Required task 1:
Answer each question from the Google Cardboard post below, one per line:
(a) What two professions does the writer claim?
(b) Which company bought Oculus Rift?
(c) Which phone did the writer plug into the Cardboard?
Required task 2:
Resume the Google Cardboard post below with a further paragraph that follows on from its last sentence.

Document:
··········

As a professional trainer and developer - check my profile here as I shamelessly self promote ;) - one of my job descriptions is to keep up with the latest tech stuff that is happening. One of those tech things that I came across lately was the new and improved Google Cardboard. There are several things I admire about Google and other things I don’t, but with the cardboard, they really have done something very interesting.

There is a lot of talk about VR lately. There was that thing about Holograms from Microsoft, then that purchase of Oculus Rift from Facebook and not to forget a lot of VR gear from Samsung, PlayStation and every other hardware company out there. One thing that always bothered me was how expensive things are with VR. For instance, just to use Oculus Rift (not to buy it, mind you) you will need a computer that will literally cost you an arm and a leg. No kidding!

Then, we have the Google Cardboard. The thing that is photographed above cost me less than 300 rupees. Then, to enjoy some really cool VR experiences, I simply had to plug my trusty old Mi4 into it and whoa! Sufficiently cool VR at my disposal. When I had a student try it on, she/he could not stop from shouting with joy. That is when I realized that VR has arrived and it is cost effective. Good job Google!

··········

Data extract:
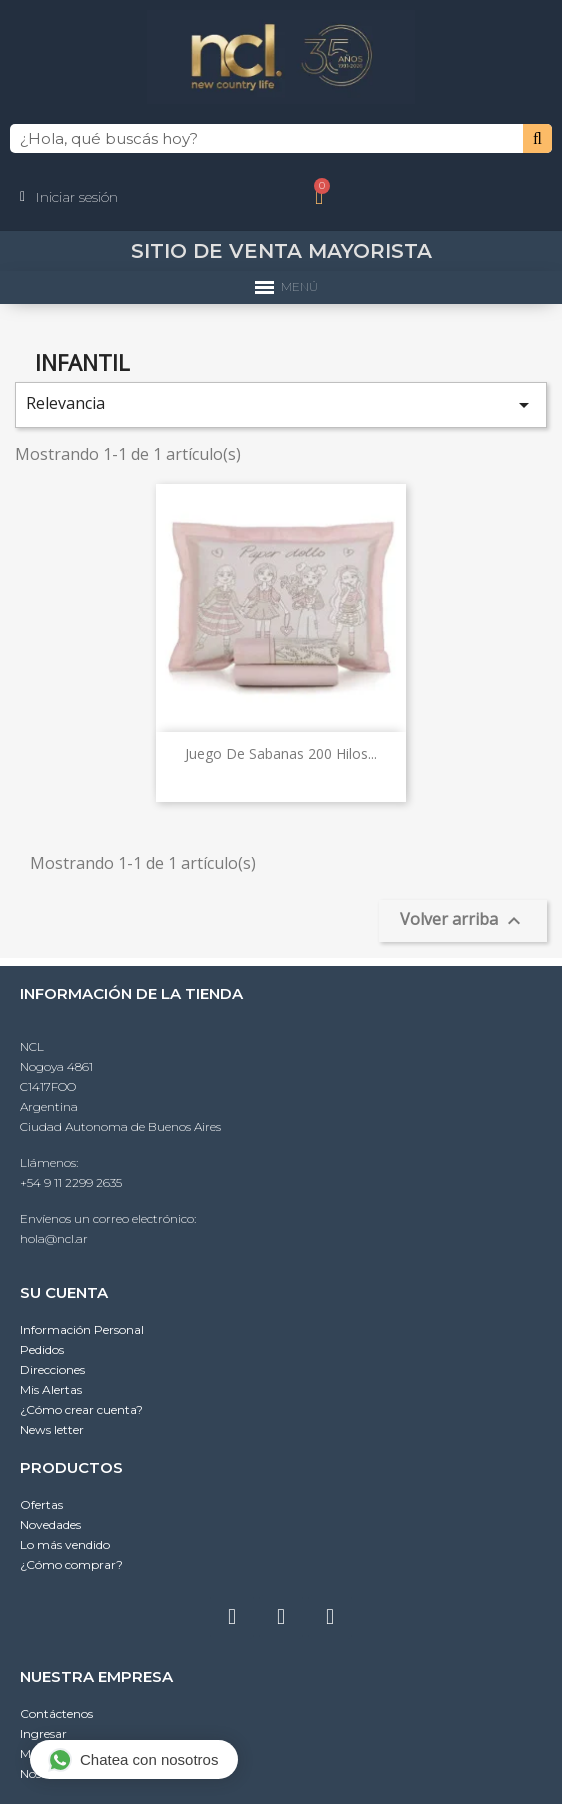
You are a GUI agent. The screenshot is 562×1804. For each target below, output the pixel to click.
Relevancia (281, 404)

··········

Reply 1:
(a) Professional trainer and developer
(b) Facebook
(c) A Mi4

Reply 2:
Of course, I enjoyed the device as a consumer (VR experience can be dizzy and it might give you neck pain and some nose pain as well – disclaimer stuff) but I wondered how I can create VR experiences. That is when I found out that VR experiences can be built using Unity. I have some experience in Unity, having built a simple game a while ago. Further, I also found out that, leap motion (a device on which study nildana is already working on) also has compatibility with Unity.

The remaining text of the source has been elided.